The last month without Blue Jays baseball has given me a chance to look back. This is the final installment of the Blue Jays All-Time Roster, outfield, designated hitter, and coaching staff.
There have been many worthy candidates over the years and narrowing this down has been challenging.
Nevertheless, I’m happy with my team so with no further ado, here are the final members of my all-time Toronto Blue Jays roster.
Blue Jays All-Time Outfield
Everyone knows that you want your centerfielder to be a player who covers a lot of ground. There hasn’t been anyone in team history who did that more aptly than Devon White.
Acquired from the California Angels in 1990, White was already established as one of the premier defensive outfielders, winning a Gold Glove in 1988 and 1989.
White continued his ascent in 1991, winning the first of five consecutive Gold Gloves, all with Toronto. Known for his athleticism and ability to scale the wall, “Devo” had range like none other.
White worked hard to improve his offensive game over the years. His best seasons were likely 1991-1993, a time when he was named an All-Star, hit at least 15 homers per season, swiped an average of 34 bags, and achieved an MLB-high dWAR of 3.9 in 1992.
When you think of a self-made man, it’s hard to think of someone more fitting than Jose Bautista.
The Santo Domingo native arrived in Toronto in 2008 after toiling, much of the time in the minor leagues, for four different organizations.
Bautista would go on to lead the American League in homers in each of the next two years.
That was just the start of a dominant stretch that saw the outspoken slugger named to six straight All-Star teams and finish as a top-10 MVP candidate four times.
Lastly, there wasn’t a more polarizing early-era Jays player than George Bell.
In 1983 and 1984 the team enjoyed their first taste of success, back-to-back 89-win seasons, the first winning years in club history. Bell was a big part of the second of those years and he broke out with a 26-HR age-24 season
He continued to blossom over the next two years, finishing top-10 in MVP voting and winning the first of three successive Silver Slugger awards.
That led to his monster, MVP-winning season of 1987. He hit .308 with 47 home runs, an AL-leading 134 RBI, and 369 total bases. He became the first Blue Jays player to capture the award.
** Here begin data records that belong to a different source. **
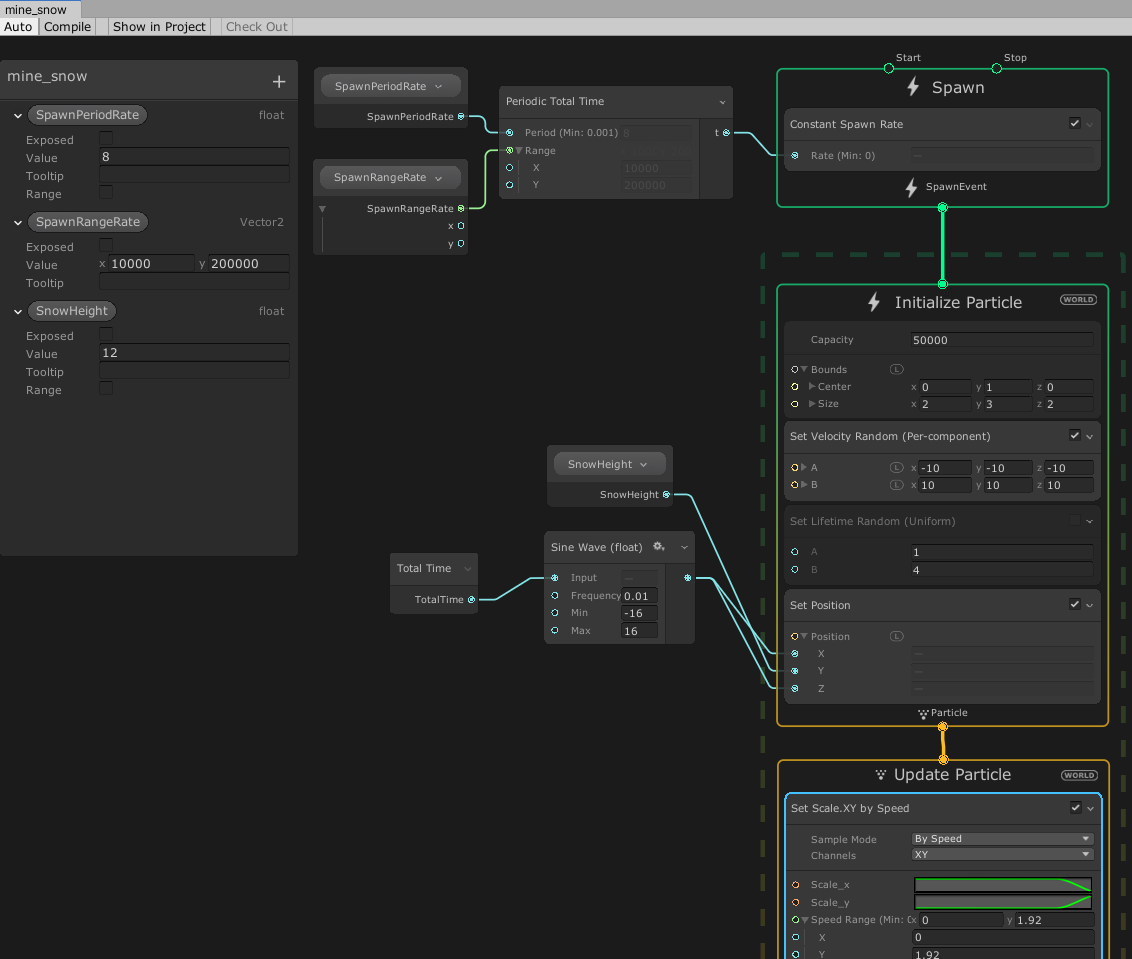Viewport: 1132px width, 959px height.
Task: Click the Spawn context Stop flow port
Action: click(996, 68)
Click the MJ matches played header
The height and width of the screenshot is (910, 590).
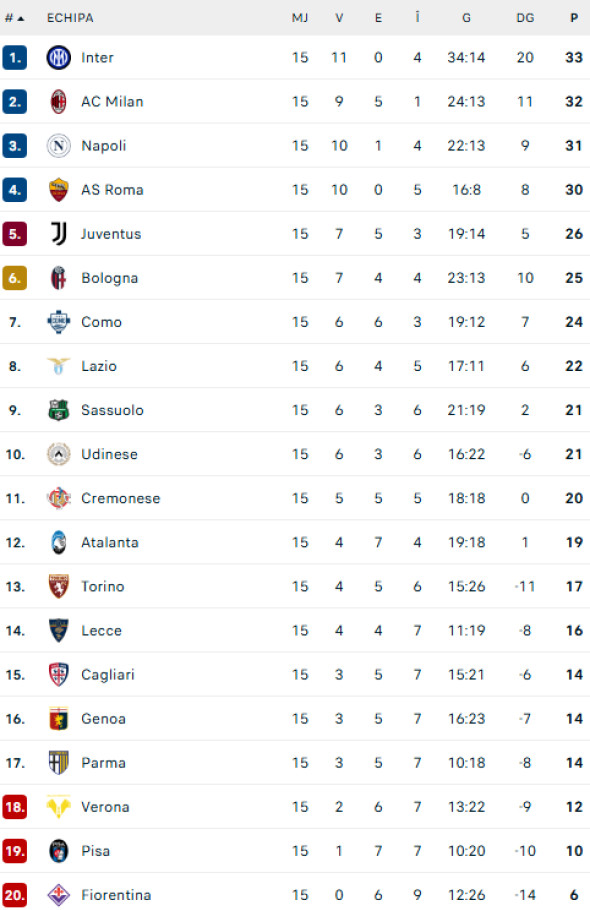click(x=299, y=17)
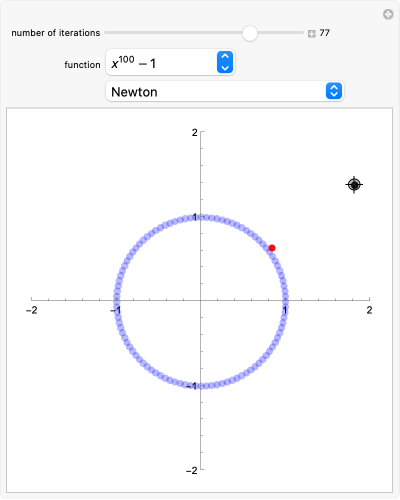Click the blue stepper arrows on function menu

[x=225, y=62]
Although he couldn’t duplicate the magic of that season, Bell’s career in blue was something special. He once told fans to “kiss my purple butt” after being harassed about his less-than-stellar defence.
He indeed wasn’t known as a great defender, so he’ll need to be in the DH rotation, which leads us to the next section.
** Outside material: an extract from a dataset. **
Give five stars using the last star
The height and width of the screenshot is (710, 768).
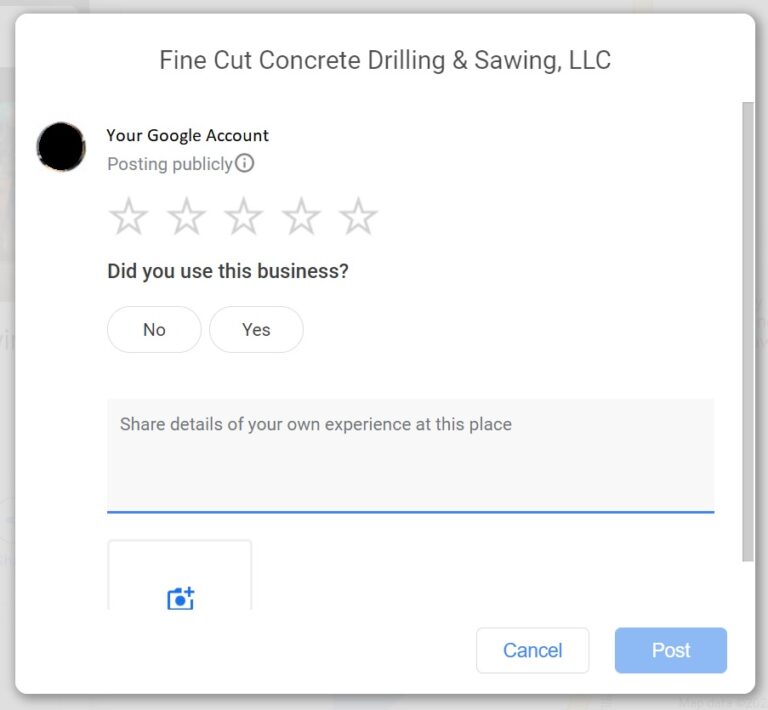358,217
Blue Jays All-Time Roster: Fourth Outfielder and DH
There’s no way that I was going to not have Joe Carter on my team. He just meant too much to this franchise to be omitted.
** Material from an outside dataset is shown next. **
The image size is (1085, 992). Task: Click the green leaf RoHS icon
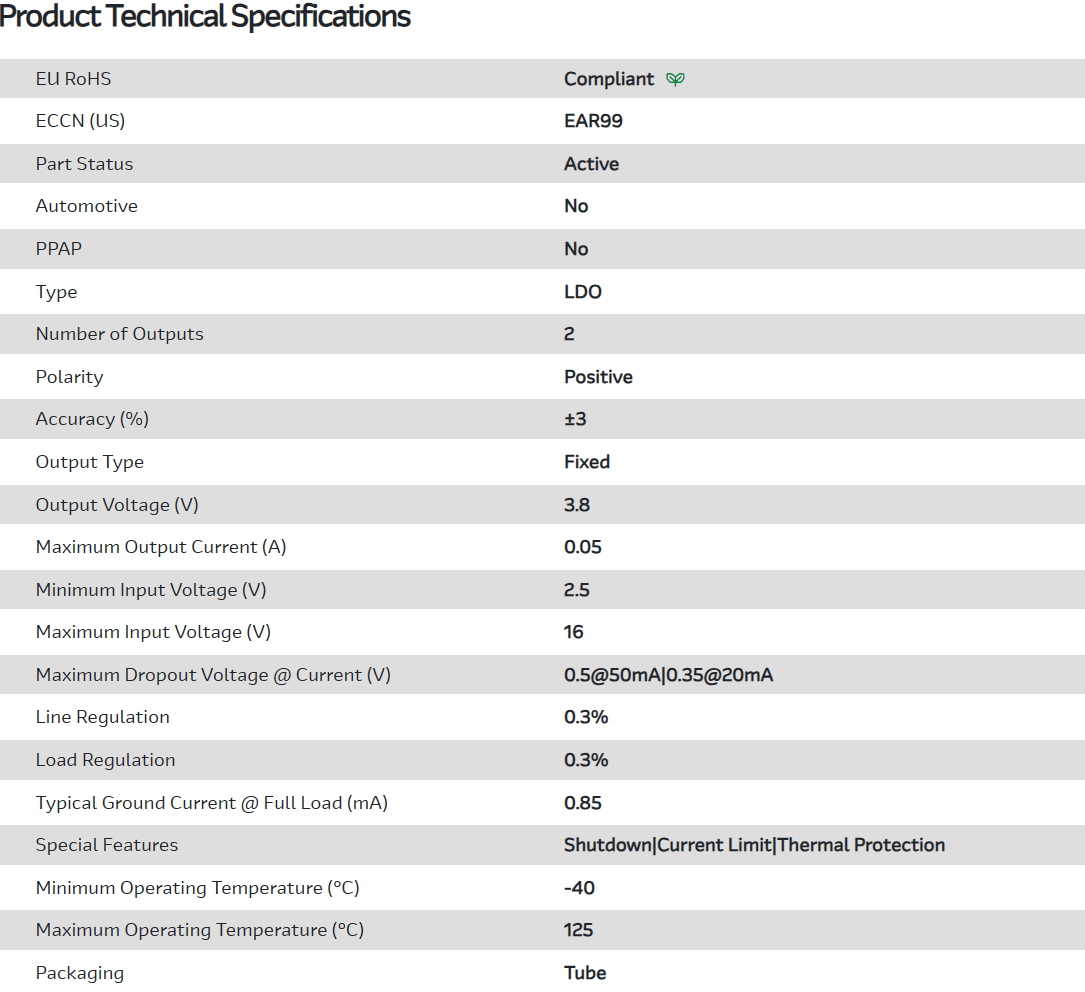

Of course, the first thing most people think of when they remember Joe Carter is his home run that clinched the 1993 World Series title. It is one of the most iconic moments in baseball and sports history. Carter also caught the ball at first base that finalized the ’92 Fall Classic.
The other thing that stood out about Carter was his consistency and his durability. Four times, including three straight years from 1989-1991, Joe played in all 162 games. He averaged 156 games played from 1985 to 1993.
There wasn’t a ton of hesitation on my part in naming the designated hitter. Paul Molitor was an inspirational leader and an integral part of the back-to-back championship teams. Frank Thomas and Jose Canseco both had nice career revivals in Toronto. But my choice is Edwin Encarnacion.
A huge part of the 2010’s Jays teams that culminated in consecutive ALCS appearances, Edwin slugged 239 home runs, the third-most in team history.
He led the AL in RBI in 2016, his last season with the Blue Jays. He was a three-time All-Star and finished in the top 15 of MVP voting four times despite primarily being a DH.
Blue Jays All-Time Coaching Staff
To wrap things up my coaching staff would include both Bobby Cox and Cito Gaston. Gaston gets a lot of the credit for the World Series triumphs, as he should, but let’s not forget who led them to some great years in the ’80s.
I’d like to have Molitor as a player/bench coach, who could sub in occasionally in this fictional paradise. To round out my staff, I’d like favourites Gene Tenace, Nick Leyva, Brian Butterfield, Al Leiper, and Pete Walker.
This was a lot of fun putting together. I look forward to moving back into the present day, tracking what’s sure to be an intriguing offseason. Thanks for reading!